After I finished this book recently, I posted on Goodreads: “Wow. I had to make myself read this after a friend suggested I might find it interesting to study the way Dean Koontz alternated POVs, including the antagonist's viewpoint. Usually, I don't read psychological thrillers, because I'm a wimp and get too scared. This book captivated me with riveting story, clean prose and wonderful characterizations. It also surprised me a number of times. Excellent storytelling, and I'm so glad I got over my scaredy-catness and read it. And I have to agree that he handled POV switches masterfully and to great effect.”

I’m writing in alternating POVs in my WIP, a fractured fairy tale, switching at times to the antagonist. My villain is twisted and unpredictable, and I’m having a great time creating her, adding as much depth to her as to my protagonist.

Reading MR. MURDER now (published 18 years ago) is perfect timing for me. His antagonist is so twisted and frightening, but I grew to understand what made him tick through Koontz’s carefully-built character arc. This was the best part of reading this book for me as I study how Koontz made the story more chilling by letting us walk in the killer’s shoes and see through his eyes.

We learn just enough in the first scenes to be scared of this man who carries fake identification, a pistol with a silencer and admits to having holes in his memory. He dispassionately sizes up women he might have sex with and then kill, as long as he draws no attention to himself or messes up his scheduled assassinations. Everything he does is planned, calculated, and apparently orchestrated by some handler he can’t remember. He doesn’t know his real name or family.

He feels empty, as Koontz writes, “He feels as if he is a hollow man, made of the thinnest glass, fragile, only slightly more substantial than a ghost.”

All this before the reader is 30 pages in. Then the killer goes renegade, pulled by some destiny to find a life. “I need to be someone,” he says.

Because I don’t like to give spoilers, that’s all I’m going to say about a story that gallops headlong into terrifying territory. I strongly suggest reading the book if you haven’t and are interested in writing a great antagonist.

As for overall viewpoint, I’m one of those readers who must have clean POV changes or I’m booted out of story. I like the viewpoint switches to occur by chapter or by scenes separated by breaks and with action anchoring the reader in the new character’s perspective. There are very few authors skillful enough to do it within scenes, Neil Gaiman being one of them.

Koontz used multiple POVs in MR. MURDER. He did it with scene breaks, and the opening lines of each scene made it clear which person was thinking. I never questioned where I was or why I was there. That’s another key issue—the reason to switch heads is to convey information or perspective that can’t be gotten another way and is important to the story arc.

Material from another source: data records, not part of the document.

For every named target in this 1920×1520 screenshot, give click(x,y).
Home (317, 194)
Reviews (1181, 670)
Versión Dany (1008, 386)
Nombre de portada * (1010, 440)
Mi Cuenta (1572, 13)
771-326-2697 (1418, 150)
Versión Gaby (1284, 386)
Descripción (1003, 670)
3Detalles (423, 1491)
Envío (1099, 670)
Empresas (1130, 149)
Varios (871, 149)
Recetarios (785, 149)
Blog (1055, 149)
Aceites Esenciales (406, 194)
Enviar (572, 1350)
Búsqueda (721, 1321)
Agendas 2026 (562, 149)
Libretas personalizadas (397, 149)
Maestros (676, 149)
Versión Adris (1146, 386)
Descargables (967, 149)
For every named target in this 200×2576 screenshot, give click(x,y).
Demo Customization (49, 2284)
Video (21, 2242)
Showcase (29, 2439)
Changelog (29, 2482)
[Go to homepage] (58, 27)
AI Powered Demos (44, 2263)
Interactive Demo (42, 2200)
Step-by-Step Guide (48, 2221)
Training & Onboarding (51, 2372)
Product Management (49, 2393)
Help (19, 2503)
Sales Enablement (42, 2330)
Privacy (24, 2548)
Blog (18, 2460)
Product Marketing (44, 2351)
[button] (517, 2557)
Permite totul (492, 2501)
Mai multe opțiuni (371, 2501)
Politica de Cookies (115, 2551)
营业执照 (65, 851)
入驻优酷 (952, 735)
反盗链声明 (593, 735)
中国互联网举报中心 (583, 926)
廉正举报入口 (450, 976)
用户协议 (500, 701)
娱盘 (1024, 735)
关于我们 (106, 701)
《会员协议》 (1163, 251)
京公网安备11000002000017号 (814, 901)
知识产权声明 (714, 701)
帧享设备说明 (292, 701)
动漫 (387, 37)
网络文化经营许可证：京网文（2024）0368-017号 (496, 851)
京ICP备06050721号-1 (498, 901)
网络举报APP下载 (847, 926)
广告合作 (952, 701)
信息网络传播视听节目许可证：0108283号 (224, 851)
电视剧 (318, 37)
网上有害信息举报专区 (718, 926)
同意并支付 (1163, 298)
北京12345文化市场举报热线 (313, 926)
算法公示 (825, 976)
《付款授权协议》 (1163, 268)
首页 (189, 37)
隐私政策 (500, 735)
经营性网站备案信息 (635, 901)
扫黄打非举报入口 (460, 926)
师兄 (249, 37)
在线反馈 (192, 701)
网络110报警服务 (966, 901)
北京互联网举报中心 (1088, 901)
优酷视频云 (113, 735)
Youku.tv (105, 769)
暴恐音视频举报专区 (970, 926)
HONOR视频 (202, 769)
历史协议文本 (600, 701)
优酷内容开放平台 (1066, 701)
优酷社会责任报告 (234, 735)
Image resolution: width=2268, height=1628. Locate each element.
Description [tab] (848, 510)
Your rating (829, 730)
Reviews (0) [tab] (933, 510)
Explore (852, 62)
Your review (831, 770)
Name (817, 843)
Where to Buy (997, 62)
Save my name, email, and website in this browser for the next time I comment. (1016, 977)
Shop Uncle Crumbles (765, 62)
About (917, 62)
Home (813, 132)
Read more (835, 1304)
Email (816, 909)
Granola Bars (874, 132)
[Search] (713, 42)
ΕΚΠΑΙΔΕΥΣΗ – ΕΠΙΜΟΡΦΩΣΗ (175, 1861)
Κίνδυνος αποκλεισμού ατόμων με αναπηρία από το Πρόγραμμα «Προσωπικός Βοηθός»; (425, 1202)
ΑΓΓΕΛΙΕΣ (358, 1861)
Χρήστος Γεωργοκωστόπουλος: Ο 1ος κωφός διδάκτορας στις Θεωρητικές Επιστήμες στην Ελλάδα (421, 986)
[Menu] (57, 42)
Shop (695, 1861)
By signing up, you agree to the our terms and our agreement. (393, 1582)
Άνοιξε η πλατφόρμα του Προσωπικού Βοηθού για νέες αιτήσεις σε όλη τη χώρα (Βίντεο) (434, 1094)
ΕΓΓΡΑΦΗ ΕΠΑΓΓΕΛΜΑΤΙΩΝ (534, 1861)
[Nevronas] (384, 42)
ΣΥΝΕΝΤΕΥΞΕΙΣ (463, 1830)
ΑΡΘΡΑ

It should add depth, not just words.

Dissecting Koontz’s viewpoint changes, the opening lines if each break include the following (this is not verbatim, just partial lines)
1(protagonist)—Martin Stillwater suddenly realized he was repeating the same two words in a dreamy whisper. . . “I need. . . I need. . .I need. . .”
2(antagonist)—The killer’s flight from Boston arrives on time. . .At the rental agency counter he discovers that his reservation has not been misplaced or misrecorded, as often happens. . .Everything seems to be going his way.
3(protagonist’s child)—Daddy wasn’t Daddy.
4(antagonist)—Like a shark cruising cold currents in a night sea, the killer drives. This is his first time in Kansas City, but he knows the streets.
5(protagonist)—While the girls were upstairs, brushing their teeth and preparing for bed, Marty methodically went from room to room on the first floor, making sure all the doors and windows were locked.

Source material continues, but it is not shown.